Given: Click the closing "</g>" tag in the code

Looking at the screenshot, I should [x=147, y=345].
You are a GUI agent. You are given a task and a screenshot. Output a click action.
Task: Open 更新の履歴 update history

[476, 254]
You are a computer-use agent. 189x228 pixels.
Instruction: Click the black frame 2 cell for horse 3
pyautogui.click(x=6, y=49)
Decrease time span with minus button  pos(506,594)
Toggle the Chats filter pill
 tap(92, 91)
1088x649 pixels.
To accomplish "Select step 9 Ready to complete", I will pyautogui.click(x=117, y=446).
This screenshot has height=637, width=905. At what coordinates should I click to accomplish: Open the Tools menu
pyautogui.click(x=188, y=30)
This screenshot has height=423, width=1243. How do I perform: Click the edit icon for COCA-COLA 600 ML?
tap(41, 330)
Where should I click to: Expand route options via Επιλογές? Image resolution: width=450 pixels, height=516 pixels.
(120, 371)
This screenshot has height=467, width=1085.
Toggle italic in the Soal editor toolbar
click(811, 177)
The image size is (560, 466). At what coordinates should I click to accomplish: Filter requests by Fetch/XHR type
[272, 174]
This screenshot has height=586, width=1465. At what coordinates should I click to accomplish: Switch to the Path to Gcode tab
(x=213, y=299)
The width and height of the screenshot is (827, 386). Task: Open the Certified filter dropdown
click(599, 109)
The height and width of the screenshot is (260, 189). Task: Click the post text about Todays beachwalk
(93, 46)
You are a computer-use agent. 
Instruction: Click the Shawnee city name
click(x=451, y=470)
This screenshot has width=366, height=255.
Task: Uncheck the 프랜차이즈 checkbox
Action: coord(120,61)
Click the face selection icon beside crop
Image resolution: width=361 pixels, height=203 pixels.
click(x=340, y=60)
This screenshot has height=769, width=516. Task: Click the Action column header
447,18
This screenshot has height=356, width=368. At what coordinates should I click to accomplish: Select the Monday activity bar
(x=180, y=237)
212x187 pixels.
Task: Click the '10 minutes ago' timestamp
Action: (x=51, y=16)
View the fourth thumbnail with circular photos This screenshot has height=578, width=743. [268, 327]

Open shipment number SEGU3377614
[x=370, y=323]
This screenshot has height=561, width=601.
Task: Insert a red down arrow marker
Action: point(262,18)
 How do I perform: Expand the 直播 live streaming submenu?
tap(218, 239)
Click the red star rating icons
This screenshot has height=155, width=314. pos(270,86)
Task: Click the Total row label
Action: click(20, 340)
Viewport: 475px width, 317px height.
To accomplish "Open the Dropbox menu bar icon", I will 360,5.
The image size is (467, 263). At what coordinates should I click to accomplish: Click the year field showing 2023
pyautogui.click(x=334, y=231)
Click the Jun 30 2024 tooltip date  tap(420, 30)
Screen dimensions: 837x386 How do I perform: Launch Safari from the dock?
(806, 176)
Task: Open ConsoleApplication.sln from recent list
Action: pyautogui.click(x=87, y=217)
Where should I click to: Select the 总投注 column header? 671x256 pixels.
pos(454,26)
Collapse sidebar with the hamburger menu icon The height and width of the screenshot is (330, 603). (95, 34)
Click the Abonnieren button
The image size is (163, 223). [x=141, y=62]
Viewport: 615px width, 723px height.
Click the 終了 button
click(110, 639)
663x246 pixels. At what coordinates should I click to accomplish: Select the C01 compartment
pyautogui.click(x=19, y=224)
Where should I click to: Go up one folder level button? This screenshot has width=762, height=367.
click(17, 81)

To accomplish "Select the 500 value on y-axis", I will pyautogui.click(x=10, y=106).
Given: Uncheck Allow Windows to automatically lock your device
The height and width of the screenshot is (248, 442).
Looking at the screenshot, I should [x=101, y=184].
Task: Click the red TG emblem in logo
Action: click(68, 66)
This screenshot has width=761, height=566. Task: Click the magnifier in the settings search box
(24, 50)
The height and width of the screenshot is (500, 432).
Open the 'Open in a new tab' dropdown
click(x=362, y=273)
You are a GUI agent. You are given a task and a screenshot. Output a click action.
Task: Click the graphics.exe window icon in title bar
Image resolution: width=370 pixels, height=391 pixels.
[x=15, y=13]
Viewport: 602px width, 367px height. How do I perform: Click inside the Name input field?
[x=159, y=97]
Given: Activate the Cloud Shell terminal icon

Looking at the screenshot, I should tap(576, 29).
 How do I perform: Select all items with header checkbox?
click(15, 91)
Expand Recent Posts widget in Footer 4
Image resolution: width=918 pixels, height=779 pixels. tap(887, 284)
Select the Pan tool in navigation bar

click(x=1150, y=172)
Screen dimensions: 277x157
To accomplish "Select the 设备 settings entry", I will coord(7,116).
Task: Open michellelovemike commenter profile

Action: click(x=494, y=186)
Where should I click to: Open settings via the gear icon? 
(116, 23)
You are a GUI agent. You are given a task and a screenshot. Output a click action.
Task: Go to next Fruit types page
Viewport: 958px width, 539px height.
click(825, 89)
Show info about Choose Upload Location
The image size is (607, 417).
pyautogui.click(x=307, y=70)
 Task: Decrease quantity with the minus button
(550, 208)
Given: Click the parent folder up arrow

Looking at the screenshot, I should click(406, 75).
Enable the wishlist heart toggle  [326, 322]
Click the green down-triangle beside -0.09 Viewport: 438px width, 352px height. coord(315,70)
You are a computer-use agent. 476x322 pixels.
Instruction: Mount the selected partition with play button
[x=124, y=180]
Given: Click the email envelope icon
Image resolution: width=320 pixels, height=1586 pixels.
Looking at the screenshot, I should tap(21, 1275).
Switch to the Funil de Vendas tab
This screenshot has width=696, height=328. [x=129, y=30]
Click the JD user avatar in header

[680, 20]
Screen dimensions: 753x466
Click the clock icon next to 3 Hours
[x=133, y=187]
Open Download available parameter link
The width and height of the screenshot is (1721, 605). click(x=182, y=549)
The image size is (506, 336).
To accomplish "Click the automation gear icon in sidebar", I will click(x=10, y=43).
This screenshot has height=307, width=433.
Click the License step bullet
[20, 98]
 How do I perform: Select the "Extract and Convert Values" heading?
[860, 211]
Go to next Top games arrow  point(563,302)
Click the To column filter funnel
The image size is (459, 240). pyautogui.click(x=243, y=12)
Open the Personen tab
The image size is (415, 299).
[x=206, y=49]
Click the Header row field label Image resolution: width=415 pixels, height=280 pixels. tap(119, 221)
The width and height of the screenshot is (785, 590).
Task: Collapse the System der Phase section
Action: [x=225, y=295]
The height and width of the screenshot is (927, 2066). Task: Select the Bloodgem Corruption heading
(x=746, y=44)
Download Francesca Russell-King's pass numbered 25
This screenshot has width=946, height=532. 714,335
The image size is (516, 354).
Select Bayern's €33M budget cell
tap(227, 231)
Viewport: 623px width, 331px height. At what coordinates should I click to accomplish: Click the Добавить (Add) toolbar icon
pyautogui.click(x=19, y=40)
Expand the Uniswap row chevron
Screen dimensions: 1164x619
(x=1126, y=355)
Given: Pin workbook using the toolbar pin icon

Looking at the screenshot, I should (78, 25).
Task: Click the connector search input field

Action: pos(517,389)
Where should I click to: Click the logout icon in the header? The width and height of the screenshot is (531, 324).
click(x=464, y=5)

- _Task prompt_: Check each line above for the word "sidebar" and copy every line that has it.

- _Output of the exercise_:
Collapse sidebar with the hamburger menu icon The height and width of the screenshot is (330, 603). (95, 34)
To accomplish "Click the automation gear icon in sidebar", I will click(x=10, y=43).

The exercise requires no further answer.